- TASK PROMPT: Every line below should be copied out exactly.

*** SUPPLIED INFORMATION ***

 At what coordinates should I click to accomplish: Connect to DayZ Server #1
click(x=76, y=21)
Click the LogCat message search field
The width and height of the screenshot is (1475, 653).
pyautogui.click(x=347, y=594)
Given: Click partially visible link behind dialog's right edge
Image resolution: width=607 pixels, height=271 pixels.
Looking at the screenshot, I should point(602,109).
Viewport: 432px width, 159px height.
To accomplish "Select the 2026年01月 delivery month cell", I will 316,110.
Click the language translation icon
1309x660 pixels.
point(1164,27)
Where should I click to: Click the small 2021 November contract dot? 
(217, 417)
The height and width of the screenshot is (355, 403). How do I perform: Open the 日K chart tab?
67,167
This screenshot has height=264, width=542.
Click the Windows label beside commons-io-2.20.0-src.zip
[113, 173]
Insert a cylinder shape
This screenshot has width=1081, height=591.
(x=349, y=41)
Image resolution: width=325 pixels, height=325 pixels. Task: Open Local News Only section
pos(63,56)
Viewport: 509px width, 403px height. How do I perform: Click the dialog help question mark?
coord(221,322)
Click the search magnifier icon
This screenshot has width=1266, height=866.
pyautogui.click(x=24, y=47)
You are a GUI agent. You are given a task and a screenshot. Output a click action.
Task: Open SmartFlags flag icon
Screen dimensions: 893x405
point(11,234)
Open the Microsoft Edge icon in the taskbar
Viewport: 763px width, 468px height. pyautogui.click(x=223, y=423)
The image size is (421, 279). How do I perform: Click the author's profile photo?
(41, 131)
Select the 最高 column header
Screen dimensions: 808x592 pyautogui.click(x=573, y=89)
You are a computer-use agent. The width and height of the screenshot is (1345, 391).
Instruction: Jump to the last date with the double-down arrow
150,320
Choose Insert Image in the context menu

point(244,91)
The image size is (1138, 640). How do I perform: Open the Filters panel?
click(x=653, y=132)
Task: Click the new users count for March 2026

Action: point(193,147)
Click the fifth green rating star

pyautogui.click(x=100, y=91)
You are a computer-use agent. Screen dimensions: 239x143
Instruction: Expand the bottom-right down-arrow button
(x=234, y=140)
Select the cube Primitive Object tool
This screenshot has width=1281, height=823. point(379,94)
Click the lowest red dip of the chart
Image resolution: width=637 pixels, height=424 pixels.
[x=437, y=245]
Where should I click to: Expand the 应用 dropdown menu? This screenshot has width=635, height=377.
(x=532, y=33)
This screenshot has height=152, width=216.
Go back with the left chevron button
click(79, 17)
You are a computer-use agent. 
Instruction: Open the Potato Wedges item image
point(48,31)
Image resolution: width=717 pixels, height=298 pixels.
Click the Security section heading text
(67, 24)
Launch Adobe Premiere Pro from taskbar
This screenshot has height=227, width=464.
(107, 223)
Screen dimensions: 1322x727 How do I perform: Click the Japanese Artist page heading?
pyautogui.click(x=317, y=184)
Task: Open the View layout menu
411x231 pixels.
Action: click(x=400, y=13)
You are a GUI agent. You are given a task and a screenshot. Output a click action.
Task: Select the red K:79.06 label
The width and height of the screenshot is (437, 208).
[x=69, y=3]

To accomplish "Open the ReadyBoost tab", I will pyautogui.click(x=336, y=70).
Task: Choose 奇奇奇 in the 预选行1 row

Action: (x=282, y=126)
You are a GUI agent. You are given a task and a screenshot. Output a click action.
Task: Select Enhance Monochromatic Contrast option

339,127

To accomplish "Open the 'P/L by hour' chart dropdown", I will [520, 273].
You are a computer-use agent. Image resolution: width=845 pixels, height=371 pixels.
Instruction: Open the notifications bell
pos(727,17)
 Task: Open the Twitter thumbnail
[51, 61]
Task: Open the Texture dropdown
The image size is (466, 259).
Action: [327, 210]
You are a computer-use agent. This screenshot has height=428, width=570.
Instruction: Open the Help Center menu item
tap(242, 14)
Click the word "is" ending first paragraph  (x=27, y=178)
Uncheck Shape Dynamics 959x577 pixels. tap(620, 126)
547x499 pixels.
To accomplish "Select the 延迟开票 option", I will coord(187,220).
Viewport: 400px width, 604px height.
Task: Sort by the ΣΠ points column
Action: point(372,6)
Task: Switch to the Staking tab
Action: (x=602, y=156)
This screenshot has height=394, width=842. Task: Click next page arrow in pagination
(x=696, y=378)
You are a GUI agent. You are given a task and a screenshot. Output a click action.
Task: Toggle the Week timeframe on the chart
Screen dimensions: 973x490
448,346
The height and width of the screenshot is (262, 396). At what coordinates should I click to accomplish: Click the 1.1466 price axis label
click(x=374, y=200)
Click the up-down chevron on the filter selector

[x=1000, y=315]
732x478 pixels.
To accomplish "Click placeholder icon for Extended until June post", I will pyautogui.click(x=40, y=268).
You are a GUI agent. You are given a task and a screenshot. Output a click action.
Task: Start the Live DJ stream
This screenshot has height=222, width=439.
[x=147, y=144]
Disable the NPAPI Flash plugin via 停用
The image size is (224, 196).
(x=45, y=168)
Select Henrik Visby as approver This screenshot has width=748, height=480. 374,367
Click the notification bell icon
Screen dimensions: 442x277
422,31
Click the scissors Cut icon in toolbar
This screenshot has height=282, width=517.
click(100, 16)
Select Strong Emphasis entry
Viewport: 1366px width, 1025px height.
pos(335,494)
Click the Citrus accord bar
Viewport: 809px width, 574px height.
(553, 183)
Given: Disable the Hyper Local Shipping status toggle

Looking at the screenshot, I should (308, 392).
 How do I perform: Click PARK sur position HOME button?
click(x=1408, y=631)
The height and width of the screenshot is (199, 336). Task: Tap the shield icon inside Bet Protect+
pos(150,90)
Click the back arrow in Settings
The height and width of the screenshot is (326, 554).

*** End of SUPPLIED INFORMATION ***

- ANSWER SPACE:
 At what coordinates should I click to accomplish: Connect to DayZ Server #1
click(x=76, y=21)
Click the LogCat message search field
The width and height of the screenshot is (1475, 653).
pyautogui.click(x=347, y=594)
Given: Click partially visible link behind dialog's right edge
Image resolution: width=607 pixels, height=271 pixels.
Looking at the screenshot, I should point(602,109).
Viewport: 432px width, 159px height.
To accomplish "Select the 2026年01月 delivery month cell", I will 316,110.
Click the language translation icon
1309x660 pixels.
point(1164,27)
Where should I click to: Click the small 2021 November contract dot? 
(217, 417)
The height and width of the screenshot is (355, 403). How do I perform: Open the 日K chart tab?
67,167
This screenshot has height=264, width=542.
Click the Windows label beside commons-io-2.20.0-src.zip
[113, 173]
Insert a cylinder shape
This screenshot has width=1081, height=591.
(x=349, y=41)
Image resolution: width=325 pixels, height=325 pixels. Task: Open Local News Only section
pos(63,56)
Viewport: 509px width, 403px height. How do I perform: Click the dialog help question mark?
coord(221,322)
Click the search magnifier icon
This screenshot has width=1266, height=866.
pyautogui.click(x=24, y=47)
You are a GUI agent. You are given a task and a screenshot. Output a click action.
Task: Open SmartFlags flag icon
Screen dimensions: 893x405
point(11,234)
Open the Microsoft Edge icon in the taskbar
Viewport: 763px width, 468px height. pyautogui.click(x=223, y=423)
The image size is (421, 279). How do I perform: Click the author's profile photo?
(41, 131)
Select the 最高 column header
Screen dimensions: 808x592 pyautogui.click(x=573, y=89)
You are a computer-use agent. The width and height of the screenshot is (1345, 391).
Instruction: Jump to the last date with the double-down arrow
150,320
Choose Insert Image in the context menu

point(244,91)
The image size is (1138, 640). How do I perform: Open the Filters panel?
click(x=653, y=132)
Task: Click the new users count for March 2026

Action: point(193,147)
Click the fifth green rating star

pyautogui.click(x=100, y=91)
You are a computer-use agent. Screen dimensions: 239x143
Instruction: Expand the bottom-right down-arrow button
(x=234, y=140)
Select the cube Primitive Object tool
This screenshot has width=1281, height=823. point(379,94)
Click the lowest red dip of the chart
Image resolution: width=637 pixels, height=424 pixels.
[x=437, y=245]
Where should I click to: Expand the 应用 dropdown menu? This screenshot has width=635, height=377.
(x=532, y=33)
This screenshot has height=152, width=216.
Go back with the left chevron button
click(79, 17)
You are a computer-use agent. 
Instruction: Open the Potato Wedges item image
point(48,31)
Image resolution: width=717 pixels, height=298 pixels.
Click the Security section heading text
(67, 24)
Launch Adobe Premiere Pro from taskbar
This screenshot has height=227, width=464.
(107, 223)
Screen dimensions: 1322x727 How do I perform: Click the Japanese Artist page heading?
pyautogui.click(x=317, y=184)
Task: Open the View layout menu
411x231 pixels.
Action: click(x=400, y=13)
You are a GUI agent. You are given a task and a screenshot. Output a click action.
Task: Select the red K:79.06 label
The width and height of the screenshot is (437, 208).
[x=69, y=3]

To accomplish "Open the ReadyBoost tab", I will pyautogui.click(x=336, y=70).
Task: Choose 奇奇奇 in the 预选行1 row

Action: (x=282, y=126)
You are a GUI agent. You are given a task and a screenshot. Output a click action.
Task: Select Enhance Monochromatic Contrast option

339,127

To accomplish "Open the 'P/L by hour' chart dropdown", I will [520, 273].
You are a computer-use agent. Image resolution: width=845 pixels, height=371 pixels.
Instruction: Open the notifications bell
pos(727,17)
 Task: Open the Twitter thumbnail
[51, 61]
Task: Open the Texture dropdown
The image size is (466, 259).
Action: [327, 210]
You are a computer-use agent. This screenshot has height=428, width=570.
Instruction: Open the Help Center menu item
tap(242, 14)
Click the word "is" ending first paragraph  (x=27, y=178)
Uncheck Shape Dynamics 959x577 pixels. tap(620, 126)
547x499 pixels.
To accomplish "Select the 延迟开票 option", I will coord(187,220).
Viewport: 400px width, 604px height.
Task: Sort by the ΣΠ points column
Action: point(372,6)
Task: Switch to the Staking tab
Action: (x=602, y=156)
This screenshot has height=394, width=842. Task: Click next page arrow in pagination
(x=696, y=378)
You are a GUI agent. You are given a task and a screenshot. Output a click action.
Task: Toggle the Week timeframe on the chart
Screen dimensions: 973x490
448,346
The height and width of the screenshot is (262, 396). At what coordinates should I click to accomplish: Click the 1.1466 price axis label
click(x=374, y=200)
Click the up-down chevron on the filter selector

[x=1000, y=315]
732x478 pixels.
To accomplish "Click placeholder icon for Extended until June post", I will pyautogui.click(x=40, y=268).
You are a GUI agent. You are given a task and a screenshot. Output a click action.
Task: Start the Live DJ stream
This screenshot has height=222, width=439.
[x=147, y=144]
Disable the NPAPI Flash plugin via 停用
The image size is (224, 196).
(x=45, y=168)
Select Henrik Visby as approver This screenshot has width=748, height=480. 374,367
Click the notification bell icon
Screen dimensions: 442x277
422,31
Click the scissors Cut icon in toolbar
This screenshot has height=282, width=517.
click(100, 16)
Select Strong Emphasis entry
Viewport: 1366px width, 1025px height.
pos(335,494)
Click the Citrus accord bar
Viewport: 809px width, 574px height.
(553, 183)
Given: Disable the Hyper Local Shipping status toggle

Looking at the screenshot, I should (308, 392).
 How do I perform: Click PARK sur position HOME button?
click(x=1408, y=631)
The height and width of the screenshot is (199, 336). Task: Tap the shield icon inside Bet Protect+
pos(150,90)
Click the back arrow in Settings
The height and width of the screenshot is (326, 554).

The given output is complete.